Top of Extracted records
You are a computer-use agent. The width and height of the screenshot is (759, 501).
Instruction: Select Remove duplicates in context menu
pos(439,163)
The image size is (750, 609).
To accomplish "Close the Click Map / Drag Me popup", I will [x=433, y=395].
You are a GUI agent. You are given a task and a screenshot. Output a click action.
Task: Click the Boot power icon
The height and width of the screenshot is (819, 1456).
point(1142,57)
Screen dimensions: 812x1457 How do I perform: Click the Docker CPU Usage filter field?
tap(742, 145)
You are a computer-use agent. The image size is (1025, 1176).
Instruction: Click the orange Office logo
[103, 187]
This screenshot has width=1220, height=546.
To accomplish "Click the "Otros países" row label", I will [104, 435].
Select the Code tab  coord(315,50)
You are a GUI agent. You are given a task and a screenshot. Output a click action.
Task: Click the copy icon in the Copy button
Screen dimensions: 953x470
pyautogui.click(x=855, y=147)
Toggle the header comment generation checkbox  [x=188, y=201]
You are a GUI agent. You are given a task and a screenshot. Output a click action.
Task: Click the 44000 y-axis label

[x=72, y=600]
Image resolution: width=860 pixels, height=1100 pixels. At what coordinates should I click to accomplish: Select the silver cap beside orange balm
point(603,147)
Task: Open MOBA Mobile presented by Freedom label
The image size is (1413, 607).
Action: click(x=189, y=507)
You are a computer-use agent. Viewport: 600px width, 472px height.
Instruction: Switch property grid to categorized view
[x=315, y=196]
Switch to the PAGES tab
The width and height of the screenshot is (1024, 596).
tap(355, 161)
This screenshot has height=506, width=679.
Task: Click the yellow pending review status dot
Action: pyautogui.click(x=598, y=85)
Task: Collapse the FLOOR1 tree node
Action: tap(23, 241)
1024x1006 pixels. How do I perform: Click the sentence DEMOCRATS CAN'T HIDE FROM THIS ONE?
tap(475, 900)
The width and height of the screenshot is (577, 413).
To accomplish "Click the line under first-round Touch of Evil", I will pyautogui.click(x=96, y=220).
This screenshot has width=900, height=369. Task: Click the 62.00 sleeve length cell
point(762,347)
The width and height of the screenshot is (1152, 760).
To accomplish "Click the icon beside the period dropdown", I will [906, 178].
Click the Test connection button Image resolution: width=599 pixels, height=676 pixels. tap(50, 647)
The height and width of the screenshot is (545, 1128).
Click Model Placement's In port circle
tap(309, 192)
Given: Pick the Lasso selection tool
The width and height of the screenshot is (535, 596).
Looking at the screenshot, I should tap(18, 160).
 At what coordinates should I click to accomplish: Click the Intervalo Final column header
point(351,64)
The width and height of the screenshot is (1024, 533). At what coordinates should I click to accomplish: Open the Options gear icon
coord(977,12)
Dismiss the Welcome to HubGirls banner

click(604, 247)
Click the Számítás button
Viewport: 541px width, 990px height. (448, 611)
Bottom of Extracted records
### Problem:
Please return the lines above exactly, from the first one down to the line with "Task: Open MOBA", and stop after that line.

### Task solution:
You are a computer-use agent. The width and height of the screenshot is (759, 501).
Instruction: Select Remove duplicates in context menu
pos(439,163)
The image size is (750, 609).
To accomplish "Close the Click Map / Drag Me popup", I will [x=433, y=395].
You are a GUI agent. You are given a task and a screenshot. Output a click action.
Task: Click the Boot power icon
The height and width of the screenshot is (819, 1456).
point(1142,57)
Screen dimensions: 812x1457 How do I perform: Click the Docker CPU Usage filter field?
tap(742, 145)
You are a computer-use agent. The image size is (1025, 1176).
Instruction: Click the orange Office logo
[103, 187]
This screenshot has width=1220, height=546.
To accomplish "Click the "Otros países" row label", I will [104, 435].
Select the Code tab  coord(315,50)
You are a GUI agent. You are given a task and a screenshot. Output a click action.
Task: Click the copy icon in the Copy button
Screen dimensions: 953x470
pyautogui.click(x=855, y=147)
Toggle the header comment generation checkbox  [x=188, y=201]
You are a GUI agent. You are given a task and a screenshot. Output a click action.
Task: Click the 44000 y-axis label

[x=72, y=600]
Image resolution: width=860 pixels, height=1100 pixels. At what coordinates should I click to accomplish: Select the silver cap beside orange balm
point(603,147)
Task: Open MOBA Mobile presented by Freedom label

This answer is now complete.